Net cash flow provided by operating activities was approximately
$0.2 million for the first six months of FY2013 compared with
approximately $7.7 million in the first six months of FY2012. The
decrease was primarily attributable to the net loss incurred in the
first six months of FY2013 as compared to a net income for the same
period in FY2012, as well as advance payments totaling
approximately $2.5 million incurred during the first six months of
FY2013.
Business Outlook
In response to the business disruptions and changes in the
global ceramic valves industry as well as in PRC's economic
conditions, management of the Company has decided to gradually
phase out its less profitable domestic market segments including
the electric power market and focus on expanding its presence in
the more profitable domestic and foreign oil and chemical
industries where ceramic valve products typically command higher
prices. The Company has increased its product sales price to match
industry levels and to reflect its superior product quality. The
Company has also been making efforts to streamline operations
through headcount reduction and other cost-saving measures to
conserve capital and reduce the impact of revenue loss. Meanwhile,
the Company has invested more money in overseas sales and marketing
activities and in research and development of new products for new
potential markets.
As such, we expect that in the immediately following quarter
ending March 31, 2013, total revenues would slightly decrease on a
quarter-over-quarter basis as we usually experience due to long
holidays in China during that quarter, such as the New Year and the
Lunar Spring Festival; and major contribution to our sales would
continue to be from the petrochemical and chemical industry. Such
situation may persist until our marketing and sales efforts on some
new customers and projects pay off, and the expansion in the
international market picks up meaningfully. Successful penetration
into international oil and chemical markets would also require the
Company to obtain various certifications, including but not limited
to different class API certification, such as API 6A which covers
higher pressure valve products, and other firm-specific supplier
qualifications, which will take time to go through various
application procedures, develop new products and invest in
additional or different equipment.
Non GAAP Financial Measures
To supplement the Company's consolidated financial statements
for the three and six months ended December 31, 2012 and 2011
presented on a GAAP basis, the Company provided non-GAAP financial
information in this release that excludes the impact of non-cash
items of i) share-based compensation costs related to the stock
options and stock awards granted to independent directors and
management staff, and (ii) changes in the fair value of
instruments as a result of adoption on July 1, 2009 of FASB ASC
Topic 815, "Derivative and Hedging" ("ASC 815"). The Company's
management believes that these non-GAAP measures, namely non-GAAP
operating and net income and non-GAAP diluted earnings per share,
provide investors with a better understanding of how the results
relate to the Company's current and historical performance. The
additional non-GAAP information is not meant to be considered in
isolation or as a substitute for GAAP financials. The non-GAAP
financial information that the Company provides also may differ
from the non-GAAP information provided by other companies.

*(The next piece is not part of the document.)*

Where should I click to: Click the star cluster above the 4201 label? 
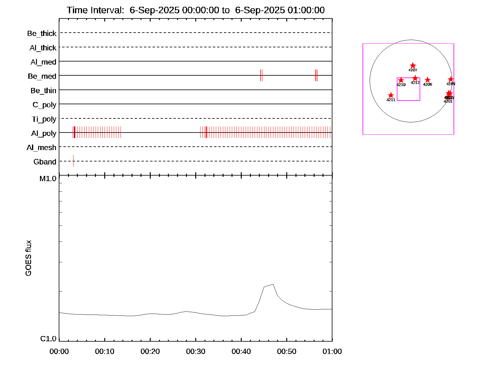pos(449,93)
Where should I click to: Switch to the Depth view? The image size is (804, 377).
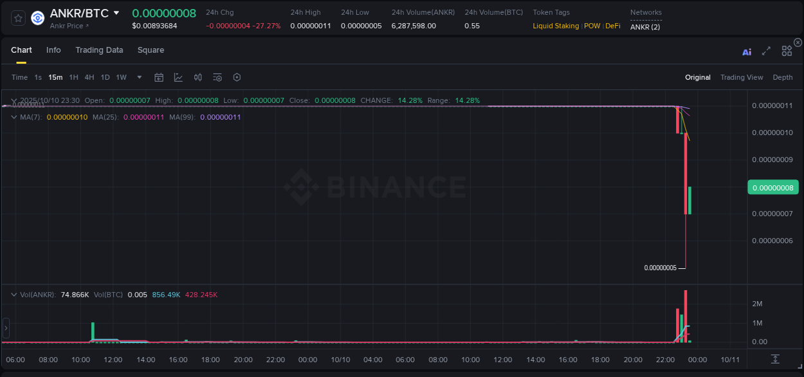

Management believes that these non-GAAP financial measures are
useful to investors because they exclude non-cash expenses that
management excludes when it internally evaluates the performance of
the Company's business and makes operating decisions, including
internal budgeting, and performance measurement, because these
measures provide a consistent method of comparison to historical
periods. Moreover, management believes that these non-GAAP measures
reflect the essential operating activities of the Company. In
addition, the provision of these non-GAAP measures allows investors
to evaluate the Company's performance using the same methodology
and information as that used by the Company's management. Non-GAAP
measures are subject to inherent limitations because they do not
include all of the expenses included under GAAP and because they
involve the exercise of judgment of which charges are excluded from
the non-GAAP financial measure. However, the Company's management
compensates for these limitations by providing the relevant
disclosure of the items excluded.
About Shengkai Innovations, Inc.
Shengkai Innovations is primarily engaged in the design,
manufacture and sale of ceramic valves, high-tech ceramic materials
and the provision of technical consultation and related services.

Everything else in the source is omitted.